→ **Texto para análise**
O Paraguai está impulsionando uma fábrica de fertilizantes de 665 milhões de dólares que utilizará eletricidade renovável da usina de Itaipu, eliminando o uso de combustíveis fósseis em sua produção. O projeto busca reduzir a dependência de importações e aproveitar o excedente energético do país, posicionando-o como um ator regional na fabricação de insumos agrícolas com baixo impacto ambiental.
Hidrogênio verde como base do processo industrial 🌱
A fábrica utilizará eletrólise para dividir água em hidrogênio e oxigênio usando eletricidade limpa, depois combinando o hidrogênio com nitrogênio do ar para produzir amônia, matéria-prima dos fertilizantes. Este método evita as emissões típicas da reforma do gás natural. Com capacidade prevista de 600.000 toneladas anuais, o complexo demandará cerca de 300 megawatts de potência, fornecidos diretamente da usina hidrelétrica.
Adeus ao gás, olá às tomadas gigantes ⚡
Os engenheiros trocaram o gasoduto por um cabo elétrico, o que deve ser uma boa notícia para quem odeia cheirar fóssil. Agora só falta que os vizinhos não reclamem do barulho dos eletrolisadores, que soam como um aspirador industrial turbinado. Isso sim, pelo menos o fertilizante sairá com selo ecológico, perfeito para adubar a horta sem se sentir culpado.

→ **Trecho dos dados**
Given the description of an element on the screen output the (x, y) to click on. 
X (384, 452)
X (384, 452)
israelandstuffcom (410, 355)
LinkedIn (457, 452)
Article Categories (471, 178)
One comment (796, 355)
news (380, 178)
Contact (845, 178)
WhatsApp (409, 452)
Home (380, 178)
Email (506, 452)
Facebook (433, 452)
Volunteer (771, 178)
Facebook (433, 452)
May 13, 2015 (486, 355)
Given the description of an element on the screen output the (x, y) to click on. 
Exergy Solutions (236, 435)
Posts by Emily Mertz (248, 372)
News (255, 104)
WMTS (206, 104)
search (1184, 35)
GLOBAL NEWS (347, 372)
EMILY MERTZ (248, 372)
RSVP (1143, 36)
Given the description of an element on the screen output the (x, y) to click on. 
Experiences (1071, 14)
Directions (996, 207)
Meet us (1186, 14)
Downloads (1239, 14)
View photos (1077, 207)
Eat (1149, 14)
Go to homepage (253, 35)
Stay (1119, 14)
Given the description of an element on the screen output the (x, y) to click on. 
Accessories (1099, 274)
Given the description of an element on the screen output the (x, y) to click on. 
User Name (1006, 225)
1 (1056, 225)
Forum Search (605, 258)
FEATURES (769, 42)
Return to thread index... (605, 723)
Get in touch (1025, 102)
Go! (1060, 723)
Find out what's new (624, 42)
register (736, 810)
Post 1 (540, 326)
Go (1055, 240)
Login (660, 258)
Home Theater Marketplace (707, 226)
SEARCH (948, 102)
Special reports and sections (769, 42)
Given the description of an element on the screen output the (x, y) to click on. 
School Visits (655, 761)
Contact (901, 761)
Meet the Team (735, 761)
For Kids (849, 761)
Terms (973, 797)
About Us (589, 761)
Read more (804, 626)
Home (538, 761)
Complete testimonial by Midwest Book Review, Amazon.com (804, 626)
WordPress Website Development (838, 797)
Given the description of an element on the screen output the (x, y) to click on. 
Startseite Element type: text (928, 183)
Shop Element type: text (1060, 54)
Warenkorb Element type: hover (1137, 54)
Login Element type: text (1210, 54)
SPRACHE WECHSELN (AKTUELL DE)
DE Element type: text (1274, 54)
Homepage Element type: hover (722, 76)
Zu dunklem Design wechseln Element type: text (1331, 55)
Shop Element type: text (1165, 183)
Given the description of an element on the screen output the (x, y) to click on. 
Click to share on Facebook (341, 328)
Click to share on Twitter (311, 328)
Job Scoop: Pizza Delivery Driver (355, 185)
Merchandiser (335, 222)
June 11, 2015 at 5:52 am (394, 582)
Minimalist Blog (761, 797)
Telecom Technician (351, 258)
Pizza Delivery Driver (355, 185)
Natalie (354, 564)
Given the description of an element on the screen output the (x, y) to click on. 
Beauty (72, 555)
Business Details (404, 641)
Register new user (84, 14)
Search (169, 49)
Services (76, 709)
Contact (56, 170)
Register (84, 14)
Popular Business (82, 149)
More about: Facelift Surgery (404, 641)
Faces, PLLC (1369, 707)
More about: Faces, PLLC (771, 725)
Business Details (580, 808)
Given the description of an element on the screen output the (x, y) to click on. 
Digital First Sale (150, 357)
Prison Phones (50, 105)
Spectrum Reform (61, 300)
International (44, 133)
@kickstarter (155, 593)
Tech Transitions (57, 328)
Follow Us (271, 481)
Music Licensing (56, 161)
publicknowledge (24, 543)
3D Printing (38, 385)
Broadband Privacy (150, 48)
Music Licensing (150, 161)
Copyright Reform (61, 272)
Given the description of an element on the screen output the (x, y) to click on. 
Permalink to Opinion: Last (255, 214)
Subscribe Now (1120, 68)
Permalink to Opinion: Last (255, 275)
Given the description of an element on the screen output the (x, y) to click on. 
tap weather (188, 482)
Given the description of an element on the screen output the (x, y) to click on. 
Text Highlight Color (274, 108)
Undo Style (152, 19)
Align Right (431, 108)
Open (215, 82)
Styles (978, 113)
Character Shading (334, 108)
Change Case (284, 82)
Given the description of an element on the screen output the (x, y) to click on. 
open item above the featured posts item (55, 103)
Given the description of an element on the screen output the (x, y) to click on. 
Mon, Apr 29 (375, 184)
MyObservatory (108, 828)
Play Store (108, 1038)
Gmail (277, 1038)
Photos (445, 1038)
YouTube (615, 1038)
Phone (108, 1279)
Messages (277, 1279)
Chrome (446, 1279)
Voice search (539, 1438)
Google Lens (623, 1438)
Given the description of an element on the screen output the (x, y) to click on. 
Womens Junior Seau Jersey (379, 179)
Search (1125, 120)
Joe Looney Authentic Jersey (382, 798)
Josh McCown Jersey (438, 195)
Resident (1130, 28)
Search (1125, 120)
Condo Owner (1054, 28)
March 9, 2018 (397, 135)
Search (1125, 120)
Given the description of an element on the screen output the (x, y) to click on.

→ **Enunciado do exercício**
Copie fielmente o trecho do texto sobre a fábrica de fertilizantes no Paraguai, começando em "O Paraguai está" e terminando em "baixo impacto ambiental.".

→ **Resposta abaixo**
O Paraguai está impulsionando uma fábrica de fertilizantes de 665 milhões de dólares que utilizará eletricidade renovável da usina de Itaipu, eliminando o uso de combustíveis fósseis em sua produção. O projeto busca reduzir a dependência de importações e aproveitar o excedente energético do país, posicionando-o como um ator regional na fabricação de insumos agrícolas com baixo impacto ambiental.